Updating WordPress Core at Scale

Phil Price

Save time updating WordPress Core with automation

As a web firm operating in 2018, we build and host plenty of websites based on WordPress. How can we not? With such a vast plugin library, quality theme framework (Timber), pre-existing market familiarity, and endless support documentation available online, WordPress often emerges as the smartest platform for building new websites. When using WordPress, however, one must keep up with updates. Each year, many versions of the WordPress core are released to fix bugs, add features, and seal vulnerabilities. Skipping these updates can leave the door wide open for trouble. So, just how do we keep all of our 60+ WordPress websites up to date, safely and efficiently? Read on to find out.

Can’t WordPress update itself?

Technically, yes, but it’s too risky. While WordPress can be configured to keep its own core updated, it does not leverage any sort of test environment or safe-guarded process should something go awry. In order to ensure that our client websites don’t ever miss a beat, we use a workflow that leverages multiple environments for updating and testing before anything is pushed to the live website.

The right tools for the job

One of the benefits of hosting our WordPress sites at Pantheon is that our development team has a robust set of tools and workflows available to them. If you’ve heard of Pantheon, you may already know that they are a hosting platform that provides cutting-edge tools for managing WordPress and Drupal sites like a pro. What you may not know is that nearly every bit of functionality in their world can be invoked via a command line interface (CLI) called Terminus. Thanks to this scriptable interface, we can avoid assigning repetitive update tasks to our staff and instead craft automated scripts that perform the updates for us.

While Terminus runs updates and deploys changes through environments like a wizard, we still need a way to test and verify that our updates don’t impact the site’s appearance before updates are pushed to live. To perform this testing, we use PhantomJS (a headless CLI browser) to grab & compare screenshots.

Note: PhantomJS is no longer a maintained project & we plan on supplanting it in the near future.

Our update automation

Our automation is kicked off every night by a server in our network. It uses Terminus to grab a list of websites, checks each for available core updates, and applies them in the “development” environment. It then pushes the updated code from “development” to “test” and pulls content and files from “live” to “test.” This gives us a perfect situation to perform testing in, as both “test” and “live” will have the exact same content, but only “test” will have the updates applied. The script then invokes PhantomJS to grab screenshots of both “test” and “live” and compares them for pixel-accurate visual parity. If no discrepancies are found between the two versions of the site, the script considers the update okay to go live and makes a final code push from test to live. However, if any discrepancies are discovered, it will pause the process and send us a notification, so that we can take a closer look.

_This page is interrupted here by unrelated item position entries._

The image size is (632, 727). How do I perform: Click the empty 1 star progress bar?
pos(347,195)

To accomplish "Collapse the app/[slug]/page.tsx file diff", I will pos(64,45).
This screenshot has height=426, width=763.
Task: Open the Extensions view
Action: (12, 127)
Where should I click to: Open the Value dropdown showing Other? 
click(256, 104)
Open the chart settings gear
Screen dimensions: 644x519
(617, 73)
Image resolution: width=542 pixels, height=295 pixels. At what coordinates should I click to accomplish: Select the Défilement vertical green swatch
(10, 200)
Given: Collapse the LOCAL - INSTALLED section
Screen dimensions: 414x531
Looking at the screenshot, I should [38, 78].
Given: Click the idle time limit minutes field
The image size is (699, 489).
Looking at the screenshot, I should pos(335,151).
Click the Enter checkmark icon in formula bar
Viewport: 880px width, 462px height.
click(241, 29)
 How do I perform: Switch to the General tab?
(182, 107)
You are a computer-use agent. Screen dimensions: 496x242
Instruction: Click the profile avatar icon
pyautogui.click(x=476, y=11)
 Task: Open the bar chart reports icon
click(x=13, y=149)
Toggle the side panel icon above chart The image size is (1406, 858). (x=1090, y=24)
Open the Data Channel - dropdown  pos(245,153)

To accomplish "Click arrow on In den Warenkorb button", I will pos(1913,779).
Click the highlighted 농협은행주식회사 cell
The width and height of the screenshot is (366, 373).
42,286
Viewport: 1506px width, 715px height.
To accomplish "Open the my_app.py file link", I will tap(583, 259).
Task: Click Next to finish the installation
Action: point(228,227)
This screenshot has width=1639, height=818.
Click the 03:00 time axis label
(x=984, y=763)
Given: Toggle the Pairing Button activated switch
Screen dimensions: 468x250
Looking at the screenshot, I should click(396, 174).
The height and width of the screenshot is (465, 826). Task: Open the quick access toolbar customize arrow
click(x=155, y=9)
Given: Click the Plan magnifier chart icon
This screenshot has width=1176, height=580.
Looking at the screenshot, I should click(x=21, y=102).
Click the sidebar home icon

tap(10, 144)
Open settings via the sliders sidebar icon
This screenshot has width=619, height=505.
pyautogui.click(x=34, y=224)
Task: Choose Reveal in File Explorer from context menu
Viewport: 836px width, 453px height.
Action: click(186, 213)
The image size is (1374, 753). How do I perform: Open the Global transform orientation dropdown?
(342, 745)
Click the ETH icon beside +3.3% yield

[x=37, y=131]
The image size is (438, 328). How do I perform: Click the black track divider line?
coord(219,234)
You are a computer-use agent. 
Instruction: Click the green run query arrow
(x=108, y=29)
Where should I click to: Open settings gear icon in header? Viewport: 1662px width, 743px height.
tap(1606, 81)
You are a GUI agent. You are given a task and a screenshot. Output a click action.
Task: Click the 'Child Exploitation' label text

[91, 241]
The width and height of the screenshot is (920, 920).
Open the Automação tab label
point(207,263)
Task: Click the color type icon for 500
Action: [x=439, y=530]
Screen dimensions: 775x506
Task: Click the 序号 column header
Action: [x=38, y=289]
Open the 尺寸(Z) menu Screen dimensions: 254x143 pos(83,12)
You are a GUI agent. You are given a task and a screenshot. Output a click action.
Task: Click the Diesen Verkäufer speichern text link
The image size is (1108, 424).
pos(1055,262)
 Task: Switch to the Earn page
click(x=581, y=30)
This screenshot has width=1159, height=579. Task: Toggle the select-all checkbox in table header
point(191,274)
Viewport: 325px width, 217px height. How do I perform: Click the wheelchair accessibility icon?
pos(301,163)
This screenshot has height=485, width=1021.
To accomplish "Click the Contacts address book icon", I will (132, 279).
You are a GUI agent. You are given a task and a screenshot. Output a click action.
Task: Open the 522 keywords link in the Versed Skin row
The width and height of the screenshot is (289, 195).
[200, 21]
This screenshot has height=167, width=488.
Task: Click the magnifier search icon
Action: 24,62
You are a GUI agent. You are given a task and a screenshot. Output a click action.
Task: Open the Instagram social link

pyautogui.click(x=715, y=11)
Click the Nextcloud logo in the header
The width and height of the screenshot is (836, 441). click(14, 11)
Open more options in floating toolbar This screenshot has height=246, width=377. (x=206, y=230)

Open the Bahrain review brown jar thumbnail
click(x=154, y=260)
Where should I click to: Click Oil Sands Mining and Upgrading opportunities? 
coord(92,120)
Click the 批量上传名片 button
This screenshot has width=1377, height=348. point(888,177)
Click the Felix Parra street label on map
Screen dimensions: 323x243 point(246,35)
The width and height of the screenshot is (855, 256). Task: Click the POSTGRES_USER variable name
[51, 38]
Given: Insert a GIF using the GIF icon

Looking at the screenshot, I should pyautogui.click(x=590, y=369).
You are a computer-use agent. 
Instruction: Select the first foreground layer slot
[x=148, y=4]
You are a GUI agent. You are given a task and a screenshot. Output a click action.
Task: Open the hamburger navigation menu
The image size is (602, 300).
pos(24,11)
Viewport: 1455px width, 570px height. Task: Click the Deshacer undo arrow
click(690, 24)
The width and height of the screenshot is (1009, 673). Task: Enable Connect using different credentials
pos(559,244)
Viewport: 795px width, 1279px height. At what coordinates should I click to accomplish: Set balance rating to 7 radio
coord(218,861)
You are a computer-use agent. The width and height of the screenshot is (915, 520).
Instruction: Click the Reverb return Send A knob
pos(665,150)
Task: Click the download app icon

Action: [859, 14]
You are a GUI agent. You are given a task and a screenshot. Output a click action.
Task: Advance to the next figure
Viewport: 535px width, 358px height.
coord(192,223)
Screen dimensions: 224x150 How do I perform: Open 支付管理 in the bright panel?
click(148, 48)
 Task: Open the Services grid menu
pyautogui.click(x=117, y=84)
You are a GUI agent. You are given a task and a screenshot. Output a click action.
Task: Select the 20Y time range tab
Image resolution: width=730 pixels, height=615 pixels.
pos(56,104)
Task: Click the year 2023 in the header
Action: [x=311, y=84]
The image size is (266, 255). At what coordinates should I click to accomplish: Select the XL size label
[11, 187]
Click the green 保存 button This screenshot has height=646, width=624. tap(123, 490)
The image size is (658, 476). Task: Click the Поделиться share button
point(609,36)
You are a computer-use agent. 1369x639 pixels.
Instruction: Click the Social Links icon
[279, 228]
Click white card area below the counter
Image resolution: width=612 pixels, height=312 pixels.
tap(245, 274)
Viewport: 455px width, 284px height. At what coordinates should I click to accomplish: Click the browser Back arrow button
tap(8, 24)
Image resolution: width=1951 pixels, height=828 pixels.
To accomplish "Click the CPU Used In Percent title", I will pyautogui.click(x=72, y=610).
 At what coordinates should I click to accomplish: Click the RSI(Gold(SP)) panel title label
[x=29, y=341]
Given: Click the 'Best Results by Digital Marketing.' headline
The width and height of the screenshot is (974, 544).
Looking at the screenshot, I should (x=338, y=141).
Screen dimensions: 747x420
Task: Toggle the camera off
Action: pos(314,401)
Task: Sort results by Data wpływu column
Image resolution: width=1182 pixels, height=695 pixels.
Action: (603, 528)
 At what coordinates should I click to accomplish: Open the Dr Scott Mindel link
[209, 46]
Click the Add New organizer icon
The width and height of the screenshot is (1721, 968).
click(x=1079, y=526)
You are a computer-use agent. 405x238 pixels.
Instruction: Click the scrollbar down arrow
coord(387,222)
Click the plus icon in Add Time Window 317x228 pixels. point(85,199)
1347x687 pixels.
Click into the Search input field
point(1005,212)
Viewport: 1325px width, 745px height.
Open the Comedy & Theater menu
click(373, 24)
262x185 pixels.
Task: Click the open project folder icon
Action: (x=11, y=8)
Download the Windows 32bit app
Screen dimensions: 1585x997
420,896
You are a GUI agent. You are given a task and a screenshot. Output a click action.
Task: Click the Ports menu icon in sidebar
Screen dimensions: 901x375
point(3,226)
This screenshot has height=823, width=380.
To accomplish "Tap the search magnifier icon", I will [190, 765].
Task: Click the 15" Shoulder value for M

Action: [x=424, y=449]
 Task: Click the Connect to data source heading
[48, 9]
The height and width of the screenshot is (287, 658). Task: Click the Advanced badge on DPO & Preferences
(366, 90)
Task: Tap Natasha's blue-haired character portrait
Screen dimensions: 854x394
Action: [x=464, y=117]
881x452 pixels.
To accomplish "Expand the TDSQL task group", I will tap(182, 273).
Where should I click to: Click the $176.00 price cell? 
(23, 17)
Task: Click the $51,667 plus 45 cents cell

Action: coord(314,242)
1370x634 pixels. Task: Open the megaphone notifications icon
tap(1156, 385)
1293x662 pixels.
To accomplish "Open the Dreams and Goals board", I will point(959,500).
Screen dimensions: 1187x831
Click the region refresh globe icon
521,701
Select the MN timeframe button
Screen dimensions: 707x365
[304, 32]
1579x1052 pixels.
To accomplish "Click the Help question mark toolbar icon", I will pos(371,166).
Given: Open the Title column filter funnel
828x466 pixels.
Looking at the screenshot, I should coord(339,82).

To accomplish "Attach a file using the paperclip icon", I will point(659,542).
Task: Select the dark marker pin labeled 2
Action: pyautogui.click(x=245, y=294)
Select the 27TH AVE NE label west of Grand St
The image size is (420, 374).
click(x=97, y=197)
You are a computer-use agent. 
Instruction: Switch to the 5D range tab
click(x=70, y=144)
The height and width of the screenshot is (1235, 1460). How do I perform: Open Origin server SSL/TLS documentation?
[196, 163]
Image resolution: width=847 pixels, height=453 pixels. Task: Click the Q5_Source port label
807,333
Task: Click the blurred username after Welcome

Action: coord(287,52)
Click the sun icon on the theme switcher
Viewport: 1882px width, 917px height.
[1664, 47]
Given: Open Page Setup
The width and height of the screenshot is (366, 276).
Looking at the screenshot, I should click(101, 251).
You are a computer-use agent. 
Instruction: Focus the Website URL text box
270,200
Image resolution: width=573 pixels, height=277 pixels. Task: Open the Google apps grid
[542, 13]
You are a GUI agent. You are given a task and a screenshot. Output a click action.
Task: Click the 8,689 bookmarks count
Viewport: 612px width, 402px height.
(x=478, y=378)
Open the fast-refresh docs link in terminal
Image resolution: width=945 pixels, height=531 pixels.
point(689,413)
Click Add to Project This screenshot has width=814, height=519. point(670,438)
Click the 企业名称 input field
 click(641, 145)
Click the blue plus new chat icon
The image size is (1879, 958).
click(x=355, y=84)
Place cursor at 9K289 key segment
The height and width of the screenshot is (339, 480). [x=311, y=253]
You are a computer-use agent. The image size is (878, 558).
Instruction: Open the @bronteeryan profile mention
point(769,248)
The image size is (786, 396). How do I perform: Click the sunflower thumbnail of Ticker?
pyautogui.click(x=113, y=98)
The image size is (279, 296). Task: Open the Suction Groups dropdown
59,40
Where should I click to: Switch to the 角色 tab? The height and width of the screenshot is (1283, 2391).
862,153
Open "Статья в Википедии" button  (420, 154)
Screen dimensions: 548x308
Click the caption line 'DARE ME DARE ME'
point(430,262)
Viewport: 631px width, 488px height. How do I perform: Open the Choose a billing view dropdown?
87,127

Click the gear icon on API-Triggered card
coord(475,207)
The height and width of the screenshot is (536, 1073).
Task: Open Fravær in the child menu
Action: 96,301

How much time does our automation save?

We know that our automation must be saving time, but how much time does it really? In 2017, there were 11 major and minor maintenance releases of WordPress (this excludes “release candidate” releases). We maintain 60+ websites, and it would take about 20 minutes to perform a safe and proper update using our agency workflow. If we add all that time up, we could have spent 223 human resource hours updating our client WordPress websites, just in 2017 alone. Instead, we spent about 30 minutes checking over the results of each of the 11 updates – or about 6 hours total. This means we saved well over 200 human resource hours last year – and that’s a lot of time! I mean, 200 hours is enough to complete a brand new website including meetings, design, development, content, and all.

Final thoughts

If you’re responsible for updating a large number of WordPress sites at once, automation and smart tools are your best friends. If you have a WordPress website that updates itself without any sort of staging or test step, proceed with caution and definitely consider stepping up your process. I love Pantheon fiercely as it fits our agency needs like a glove, but there are plenty of tools you can use and ways you can approach an automated WordPress mass-update. Just be sure to choose your tools and develop your automations with great care, have backup measures in place in case anything goes off, and enjoy finding other ways to invest the time you will save.